- Opening Delimiter -

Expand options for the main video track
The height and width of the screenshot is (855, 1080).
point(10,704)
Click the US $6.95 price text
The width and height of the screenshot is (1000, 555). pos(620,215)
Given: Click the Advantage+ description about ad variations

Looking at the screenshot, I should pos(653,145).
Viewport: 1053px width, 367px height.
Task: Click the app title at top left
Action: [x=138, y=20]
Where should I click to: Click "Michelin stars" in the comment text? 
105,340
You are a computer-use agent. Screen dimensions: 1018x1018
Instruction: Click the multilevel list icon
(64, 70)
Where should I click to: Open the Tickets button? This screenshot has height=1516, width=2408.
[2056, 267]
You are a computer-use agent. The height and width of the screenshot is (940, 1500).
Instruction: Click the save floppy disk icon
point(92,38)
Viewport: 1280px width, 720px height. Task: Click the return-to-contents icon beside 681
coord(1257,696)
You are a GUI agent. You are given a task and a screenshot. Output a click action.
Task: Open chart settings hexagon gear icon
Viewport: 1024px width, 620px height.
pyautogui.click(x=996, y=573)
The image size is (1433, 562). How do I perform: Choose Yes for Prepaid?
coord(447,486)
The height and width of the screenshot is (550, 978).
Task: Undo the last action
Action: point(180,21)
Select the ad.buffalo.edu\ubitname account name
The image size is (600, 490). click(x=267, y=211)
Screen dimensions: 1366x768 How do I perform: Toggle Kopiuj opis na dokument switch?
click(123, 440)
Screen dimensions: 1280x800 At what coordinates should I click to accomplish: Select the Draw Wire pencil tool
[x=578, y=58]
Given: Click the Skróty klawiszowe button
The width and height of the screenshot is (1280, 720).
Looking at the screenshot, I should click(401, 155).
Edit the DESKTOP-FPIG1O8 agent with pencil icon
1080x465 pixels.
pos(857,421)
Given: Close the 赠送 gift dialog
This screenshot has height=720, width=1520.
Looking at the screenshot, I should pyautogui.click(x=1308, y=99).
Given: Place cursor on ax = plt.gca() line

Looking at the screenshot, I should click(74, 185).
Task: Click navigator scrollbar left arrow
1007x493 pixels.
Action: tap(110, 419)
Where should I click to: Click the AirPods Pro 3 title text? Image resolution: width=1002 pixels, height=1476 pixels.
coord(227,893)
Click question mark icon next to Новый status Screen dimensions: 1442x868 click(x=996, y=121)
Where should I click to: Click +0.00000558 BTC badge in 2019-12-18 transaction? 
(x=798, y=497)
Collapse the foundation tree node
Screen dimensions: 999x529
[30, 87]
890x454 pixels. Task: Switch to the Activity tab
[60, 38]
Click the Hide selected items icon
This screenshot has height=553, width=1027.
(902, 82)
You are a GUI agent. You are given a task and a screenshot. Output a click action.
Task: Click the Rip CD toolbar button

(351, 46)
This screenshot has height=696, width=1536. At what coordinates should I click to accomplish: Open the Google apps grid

- Closing Delimiter -

▸ **Problem to solve**:
All that is wanted is the set of lines from the one with "Task: Click navigator scrollbar left arrow" through the last line of the entries, both included, output exactly.

▸ **Expected output**:
Task: Click navigator scrollbar left arrow
1007x493 pixels.
Action: tap(110, 419)
Where should I click to: Click the AirPods Pro 3 title text? Image resolution: width=1002 pixels, height=1476 pixels.
coord(227,893)
Click question mark icon next to Новый status Screen dimensions: 1442x868 click(x=996, y=121)
Where should I click to: Click +0.00000558 BTC badge in 2019-12-18 transaction? 
(x=798, y=497)
Collapse the foundation tree node
Screen dimensions: 999x529
[30, 87]
890x454 pixels. Task: Switch to the Activity tab
[60, 38]
Click the Hide selected items icon
This screenshot has height=553, width=1027.
(902, 82)
You are a GUI agent. You are given a task and a screenshot. Output a click action.
Task: Click the Rip CD toolbar button

(351, 46)
This screenshot has height=696, width=1536. At what coordinates should I click to accomplish: Open the Google apps grid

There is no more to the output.